◆ GOAL OF THE EXERCISE ◆
Ignore the pictures in the data below and set down exactly the lines from its first line through the line containing "This screenshot has width=403, height=189.".

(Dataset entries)
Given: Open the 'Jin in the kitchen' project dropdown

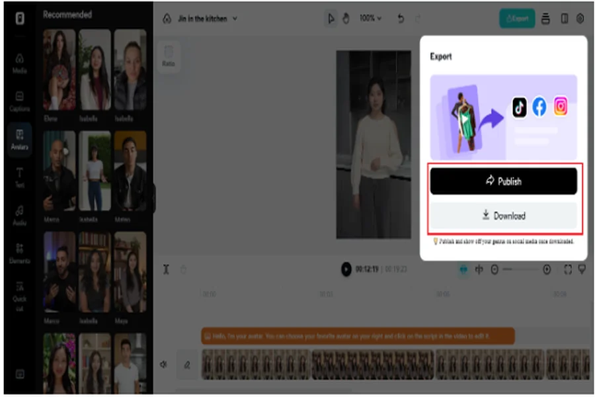Looking at the screenshot, I should coord(207,19).
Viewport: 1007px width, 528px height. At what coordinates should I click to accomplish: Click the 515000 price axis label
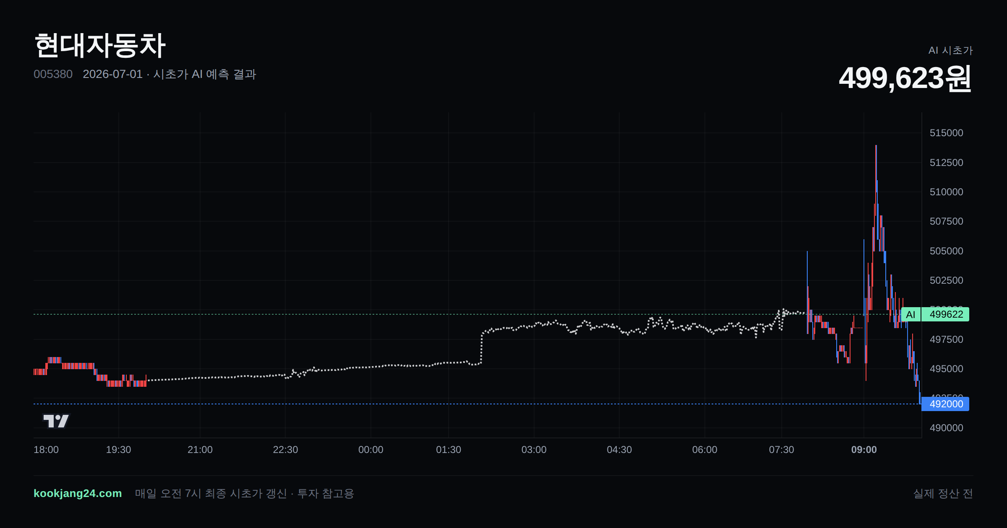946,133
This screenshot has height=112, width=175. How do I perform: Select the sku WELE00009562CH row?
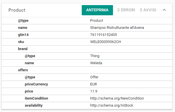[x=87, y=42]
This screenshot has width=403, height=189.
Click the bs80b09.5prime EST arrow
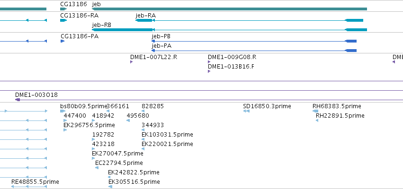pos(63,111)
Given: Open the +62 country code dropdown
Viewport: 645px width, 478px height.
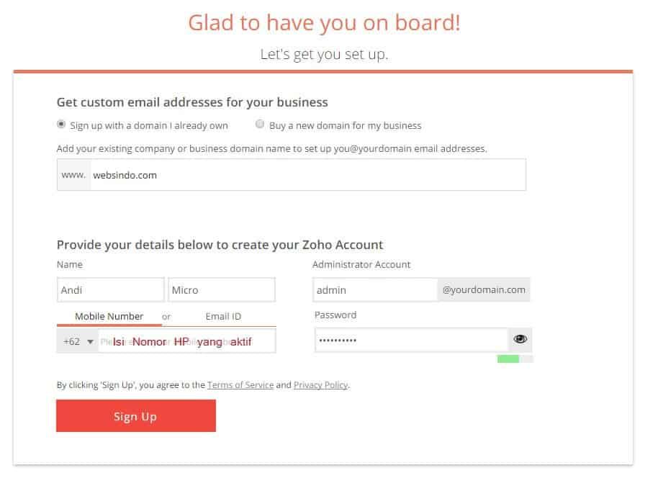Looking at the screenshot, I should pyautogui.click(x=78, y=341).
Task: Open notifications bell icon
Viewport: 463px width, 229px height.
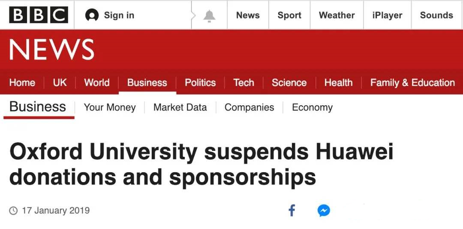Action: click(x=209, y=15)
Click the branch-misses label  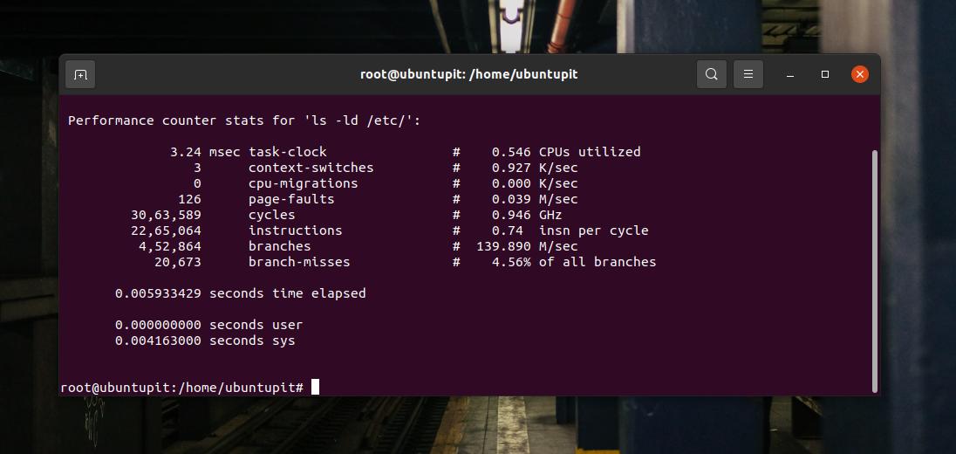pos(299,262)
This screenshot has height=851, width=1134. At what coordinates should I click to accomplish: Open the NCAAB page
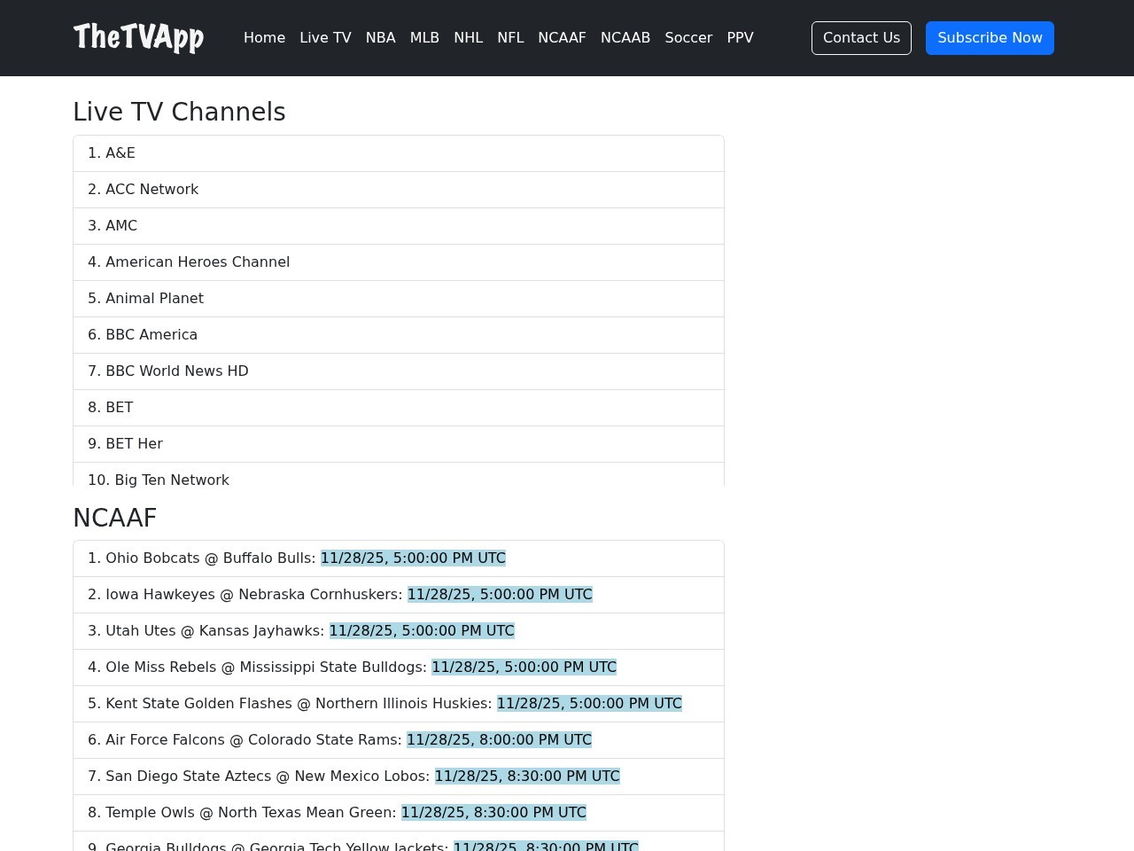(625, 37)
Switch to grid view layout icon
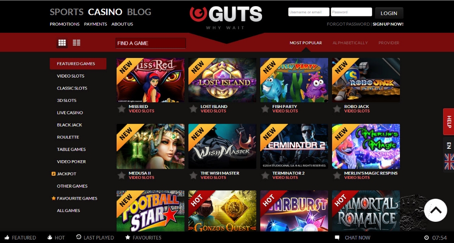 [62, 43]
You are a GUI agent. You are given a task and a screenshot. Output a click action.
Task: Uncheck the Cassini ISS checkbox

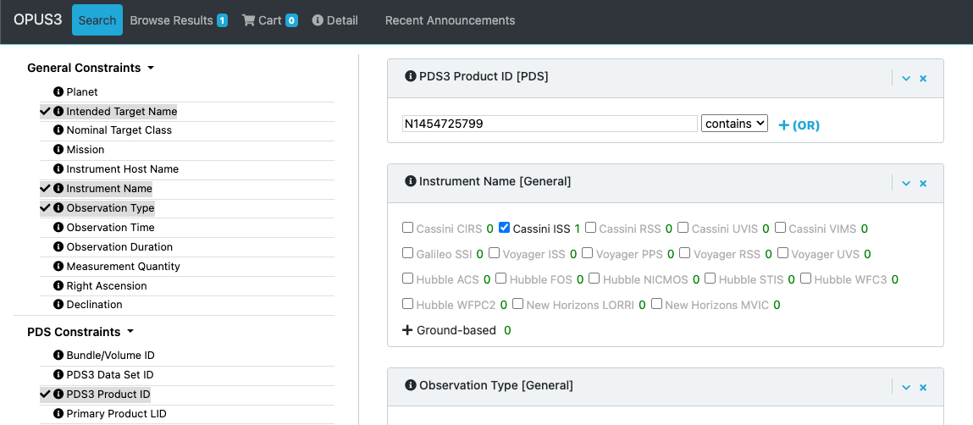pos(505,228)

◆ ANSWER TO THE PROBLEM ◆
Given: Open the 'Jin in the kitchen' project dropdown

Looking at the screenshot, I should coord(207,19).
Viewport: 1007px width, 528px height. At what coordinates should I click to accomplish: Click the 515000 price axis label
946,133
This screenshot has height=112, width=175. How do I perform: Select the sku WELE00009562CH row?
[x=87, y=42]
This screenshot has width=403, height=189.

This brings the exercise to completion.